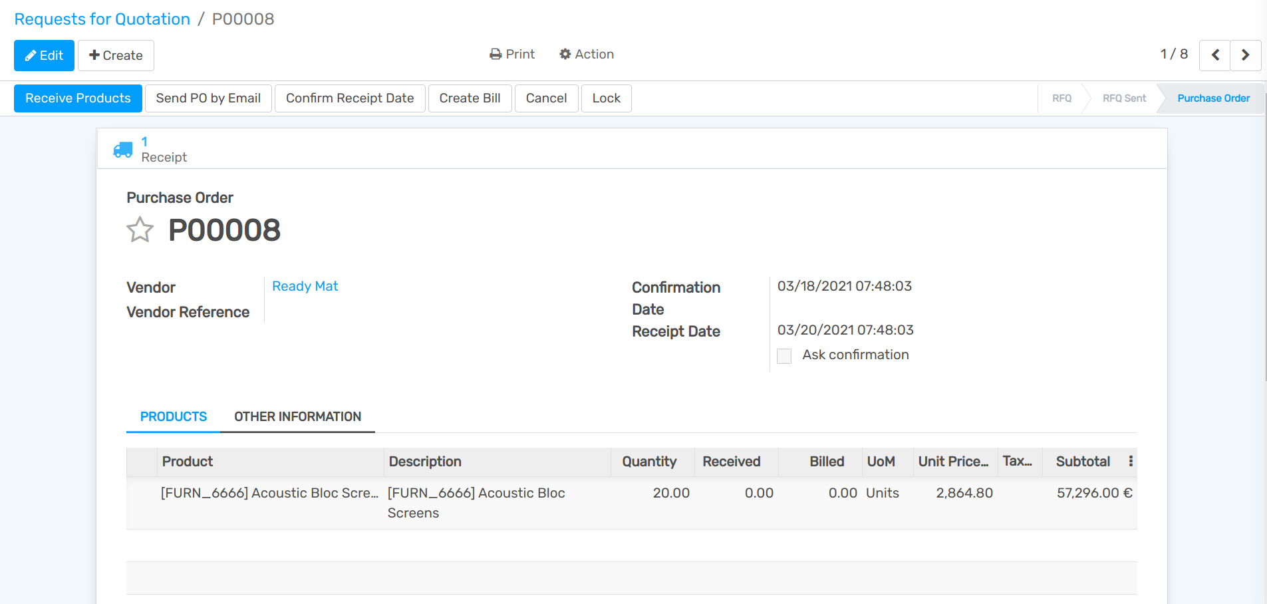
Task: Enable the Ask confirmation checkbox
Action: [783, 356]
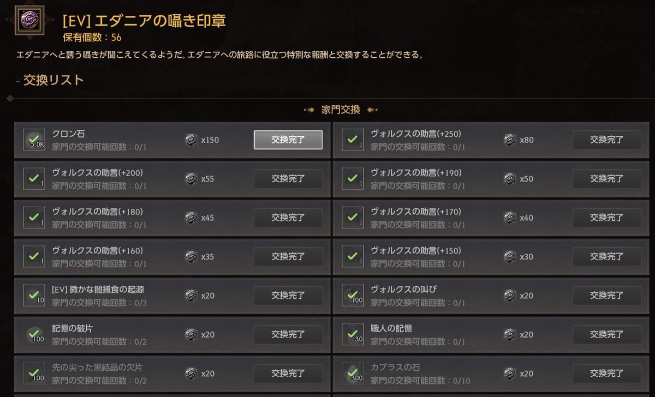Viewport: 655px width, 397px height.
Task: Click ヴォルクスの叫び item icon
Action: click(x=353, y=295)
● ● ● ●
__Exercise directions__: Please rename every "Action" in the rows above to "Target", leaving everything else unchanged. Give all the rows back without the pictures.

__Problem solution__:
Task: Enable the Ask confirmation checkbox
Target: [783, 356]
Viewport: 655px width, 397px height.
Task: Click ヴォルクスの叫び item icon
Target: click(x=353, y=295)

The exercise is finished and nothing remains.